Jak twierdzi wokalistka Kim Burrell, która przyjaźniła się z Whitney Houston i jest znajomą Bobby'ego Browna, były mąż gwiazdy znalazł się w dołku psychicznym.
"Staram się wspierać Bobby'ego. Był przecież z nią przez 17 lat, więc nic dziwnego, że przeżywa kryzys" - powiedziała na łamach "New York Daily News".
W poniedziałek (26 marca) piosenkarz został aresztowany pod zarzutem prowadzenia samochodu w stanie nietrzeźwym. Bobby Brown spędził w areszcie kilka godzin i został wypuszczony po wpłaceniu kaucji w wysokości 5 tysięcy dolarów.

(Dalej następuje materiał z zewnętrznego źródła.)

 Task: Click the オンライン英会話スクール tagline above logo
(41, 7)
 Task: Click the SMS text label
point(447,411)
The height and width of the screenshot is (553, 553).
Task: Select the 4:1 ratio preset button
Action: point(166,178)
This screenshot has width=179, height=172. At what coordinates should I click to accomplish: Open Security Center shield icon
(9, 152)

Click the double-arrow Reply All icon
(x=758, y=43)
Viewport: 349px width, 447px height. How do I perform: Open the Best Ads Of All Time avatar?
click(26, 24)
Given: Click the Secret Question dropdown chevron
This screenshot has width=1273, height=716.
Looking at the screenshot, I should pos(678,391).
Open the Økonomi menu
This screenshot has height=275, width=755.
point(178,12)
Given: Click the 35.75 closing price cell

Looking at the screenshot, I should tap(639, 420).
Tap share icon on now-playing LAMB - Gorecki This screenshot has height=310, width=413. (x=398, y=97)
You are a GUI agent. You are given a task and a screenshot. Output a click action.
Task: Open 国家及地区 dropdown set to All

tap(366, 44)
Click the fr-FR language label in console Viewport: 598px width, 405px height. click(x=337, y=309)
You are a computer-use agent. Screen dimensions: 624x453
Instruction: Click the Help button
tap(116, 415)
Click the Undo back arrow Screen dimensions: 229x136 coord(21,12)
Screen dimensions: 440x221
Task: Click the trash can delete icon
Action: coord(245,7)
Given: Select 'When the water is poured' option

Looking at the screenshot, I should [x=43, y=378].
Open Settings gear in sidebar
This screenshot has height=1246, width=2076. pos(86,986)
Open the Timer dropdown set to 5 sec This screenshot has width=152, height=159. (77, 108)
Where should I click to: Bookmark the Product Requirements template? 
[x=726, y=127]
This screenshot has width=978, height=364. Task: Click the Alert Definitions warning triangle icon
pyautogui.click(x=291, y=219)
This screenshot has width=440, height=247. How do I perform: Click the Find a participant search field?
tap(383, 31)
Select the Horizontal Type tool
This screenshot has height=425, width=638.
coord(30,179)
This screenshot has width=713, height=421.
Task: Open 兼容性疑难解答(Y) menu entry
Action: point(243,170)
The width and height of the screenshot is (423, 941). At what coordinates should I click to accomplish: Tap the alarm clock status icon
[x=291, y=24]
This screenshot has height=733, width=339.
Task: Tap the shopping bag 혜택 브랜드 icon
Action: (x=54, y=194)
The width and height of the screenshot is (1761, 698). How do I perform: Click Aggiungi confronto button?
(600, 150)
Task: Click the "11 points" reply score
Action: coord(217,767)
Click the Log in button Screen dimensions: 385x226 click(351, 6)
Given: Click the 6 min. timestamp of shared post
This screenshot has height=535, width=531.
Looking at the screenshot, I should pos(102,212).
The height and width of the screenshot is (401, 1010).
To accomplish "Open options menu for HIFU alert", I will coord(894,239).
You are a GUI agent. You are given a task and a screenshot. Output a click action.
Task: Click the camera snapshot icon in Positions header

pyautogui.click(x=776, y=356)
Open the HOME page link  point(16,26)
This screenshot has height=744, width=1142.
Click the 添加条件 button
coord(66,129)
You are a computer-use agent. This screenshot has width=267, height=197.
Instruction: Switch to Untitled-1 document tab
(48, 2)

Kim Burrell stara się wytłumaczyć przyjaciela przekonując, że ludzie będący w złym stanie psychicznym zdolni są do nieodpowiedzialnych czynów.
"Na nieszczęście jest osobą publiczną, która zmaga się teraz z osobistymi problemami, o których słyszy cały świat" - tłumaczy piosenkarka.
Były mąż Whitney Houston został zatrzymany przez policję niedaleko swojego domu w Encino w Kalifornii, gdyż w trakcie prowadzenia samochodu rozmawiał przez telefon komórkowy. Po bliższej kontroli okazało się, że wokalista jest w stanie wskazującym na spożycie alkoholu.
"Mogło być gorzej. Znając jego temperament i porywczość, to i tak nic złego" - dodaje Kim Burrell.
Przypomnijmy, że zdenerwowany Bobby Brown opuścił ceremonię pogrzebu Whitney Houston po tym, jak został poproszony przez ochronę o zmianę zajętego przez siebie miejsca, które było zarezerwowane dla innego gościa.